___ INPUT RECORDS
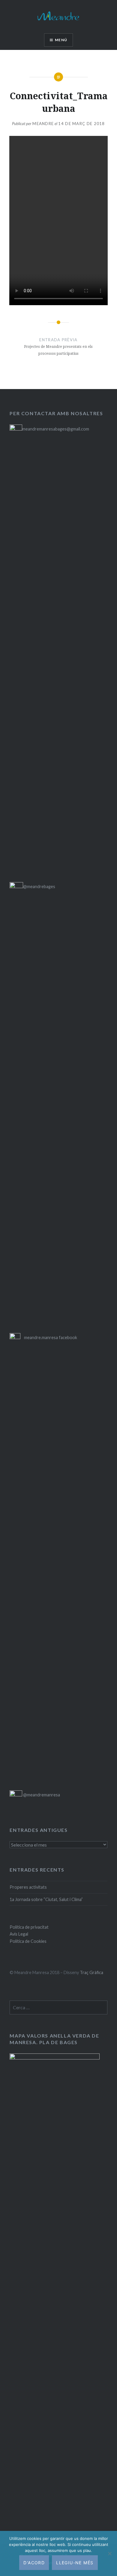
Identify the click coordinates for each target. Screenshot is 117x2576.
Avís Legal (19, 1934)
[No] (109, 2553)
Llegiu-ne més (74, 2562)
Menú (61, 40)
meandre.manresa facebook (50, 1337)
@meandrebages (39, 886)
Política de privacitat (29, 1927)
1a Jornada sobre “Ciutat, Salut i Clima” (46, 1899)
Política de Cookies (28, 1941)
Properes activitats (28, 1887)
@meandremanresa (41, 1794)
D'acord (34, 2562)
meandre (43, 123)
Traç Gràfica (91, 1972)
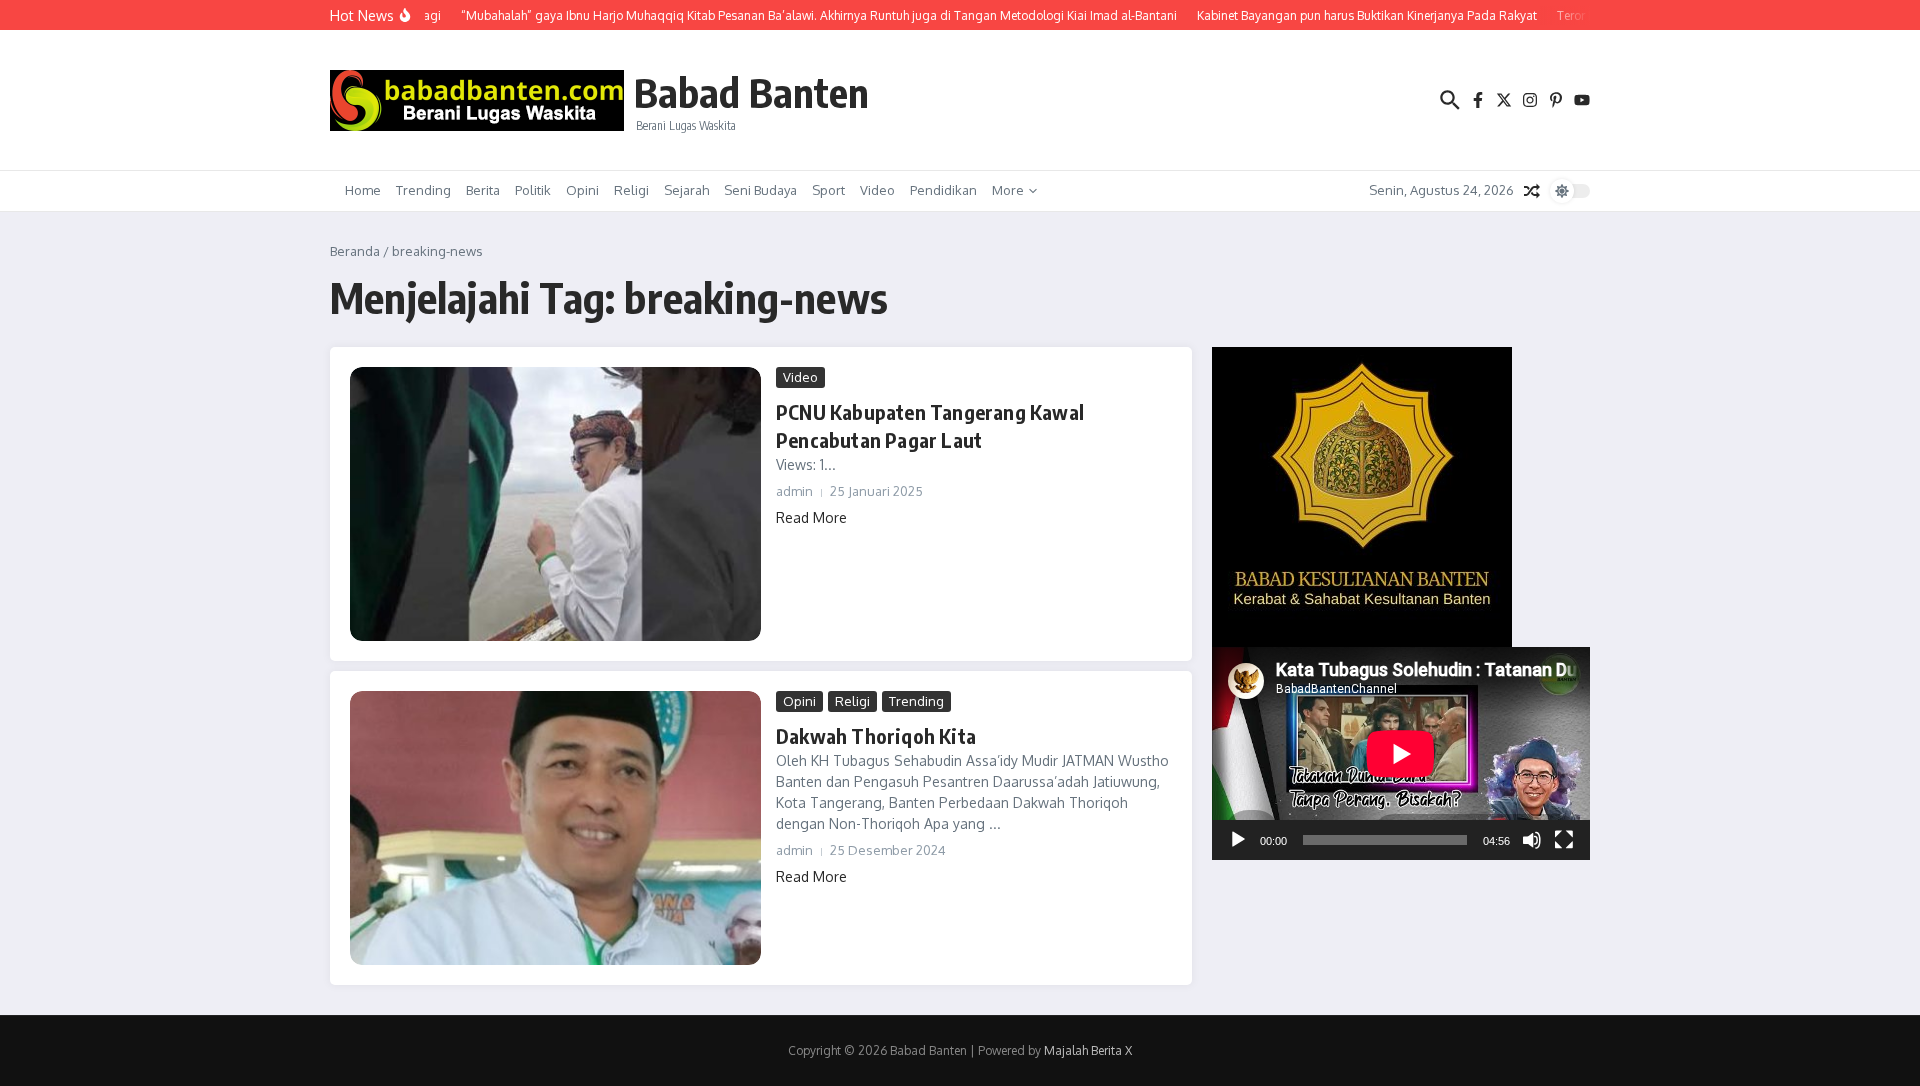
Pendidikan (943, 190)
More (1008, 190)
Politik (533, 190)
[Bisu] (1532, 840)
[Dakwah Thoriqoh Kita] (555, 828)
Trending (423, 190)
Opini (582, 190)
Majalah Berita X (1088, 1050)
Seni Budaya (760, 190)
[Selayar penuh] (1564, 840)
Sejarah (686, 190)
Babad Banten (751, 92)
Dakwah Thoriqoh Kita (876, 735)
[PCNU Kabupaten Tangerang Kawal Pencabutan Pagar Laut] (555, 504)
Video (877, 190)
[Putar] (1238, 840)
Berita (483, 190)
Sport (828, 190)
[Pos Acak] (1532, 191)
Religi (631, 190)
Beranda (355, 251)
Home (363, 190)
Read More (811, 517)
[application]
______
[EXERCISE] Report every line in the data above in which the word "Política" appears.

[SOLUTION]
Política de privacitat (29, 1927)
Política de Cookies (28, 1941)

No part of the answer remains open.